Two of China's major tech companies—Tencent Holdings and Alibaba Group Holdings—are pursuing the technology despite the government's statements denouncing the NFT market's value.
Securities Times broke the story first in China, acting as a spokesperson for the Chinese Communist Party Outlet People's Daily. The South Morning China Post then reported the story.
A statement made in the remarks claims that "it is common sense that NFT transactions are prone to bubbles," and that most buyers of NFT with a financial motive mainly consider the value of the asset rather than how the piece looks.
Wang Junhui, a staff reporter for the South Morning China Post, writes:
“Inevitably, these strange NFTs will lose value once the frenzied market enthusiasm wanes and the hype dies down.”
As People's Daily reported in its publication from June, the NFT market "may cause chaos, while decentralization may raise security concerns."
China views the crypto market as a potential threat to its financial stability. ICOs and exchanges were outlawed in 2017 after the law prohibited banks from facilitating bitcoin transactions since 2013.

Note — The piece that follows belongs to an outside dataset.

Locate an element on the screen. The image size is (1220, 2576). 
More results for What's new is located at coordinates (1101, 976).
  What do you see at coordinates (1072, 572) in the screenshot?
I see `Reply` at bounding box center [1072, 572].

A committee under the State Council, led by Vice-Premier Liu He, announced in May this year that bitcoin mining and trading are being further discouraged.
Although China's two largest tech companies have not made significant progress with NFT-focused R&D projects, both Tencent Holdings and Alibaba Group Holdings have now actively participated in this area.
Huanhe, Tencent's trading platform for NFT assets, launched last month with the goal of integrating NFT assets into QQ Music, the company's streaming music service.
Alipay, Alibaba's wallet application, recently listed two NFT images for sale.
Even so, Chinese proponents of NFTs are still restricted in their marketing activities. In China, transactions are conducted exclusively in Renminbi, the official currency. Moreover, NFTs cannot be resold once they have been purchased because this would be against the nation's financial law.